Reimpreso con permiso del número de marzo-abril de 1997 de Christian Ministry. Copyright 1997 por Christian Century Foundation.

            En su libro clásico Worship, publicado en 1936, Evelyn Underhill trazó una distinción decisiva entre la oración privada y la adoración corporativa. Orar es pedir, dice Underhill, adorar es ofrendar. En la oración suplicamos la misericordia de Dios por nuestros propios pecados y miserias, aun cuando imploramos su gracia intercesora a favor de los pecados y miserias de los demás.

            En la adoración, por contraste, tratamos de dar a Dios honor y alabanza por su incomparable valor: Porque es digno. Como a todas las diferenciaciones agudas, a esta también le falta equilibrio. Sin duda la gratitud es una parte esencial de la oración, así como la confesión del pecado y la búsqueda del perdón de Dios son partes intrínsecas de la adoración. Y, sin embargo, Underhill tiene razón cuando dice que la esencia de la adoración radica en su impracticabilidad, su inutilidad, incluso su prodigalidad. No nos involucramos en ella para obtener o ganar ningún “bien”, sino para dar toda la gloria y la bendición a Dios.

            Por lo general, el culto tradicional no logra ofrecer a Dios toda la adoración que se le debe. En vez de colocarnos activamente en la presencia del Santo, muchas veces nos convierte en observadores pasivos de un espectáculo patético: himnos cantados sin convicción ni energía, letanías mal escritas mecánicamente recitadas, confesiones donde se enumeran los pecados políticos de otros y sermones que colocan la narración de historias por encima de la proclamación bíblica y doctrinal. Muchas iglesias están tratando de corregir tales fracasos en la adoración tradicional -e incrementar la menguante cantidad de adoradores- volviéndose hacia métodos “amigables para el usuario”. Bandas de Rock como “equipos de alabanza”, jeans y playeras como la moda preferida para vestirse, sermoncitos dedicados a temas de interés humano, y vídeos y otras presentaciones multimedia relacionados con problemas prácticos, son los medios de adoración diseñados “para alcanzar a la gente donde está”, para lograr que los que no asisten a ninguna iglesia venzan su alergia contra la religión institucional, para conquistar a los jóvenes que no han sido nutridos mediante el canto y la predicación tradicionales, y salvar así a las iglesias agonizantes de su moribunda condición.

Objetivo: Según el artículo sobre la adoración, ¿en qué año se publicó el libro Worship de Evelyn Underhill?

Material proporcionado:

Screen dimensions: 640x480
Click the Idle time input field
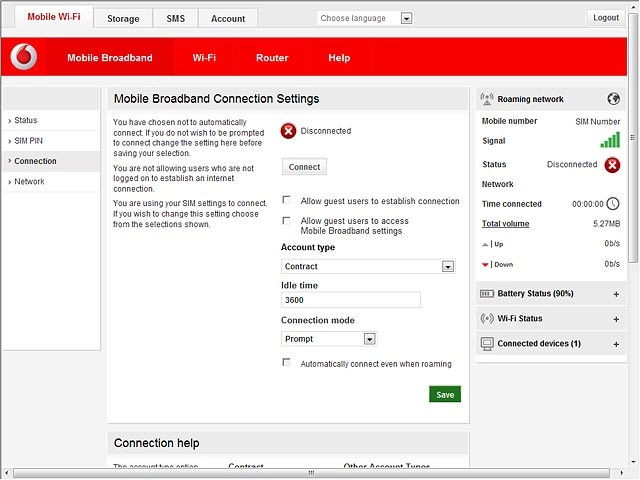[351, 300]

Solución: En 1936.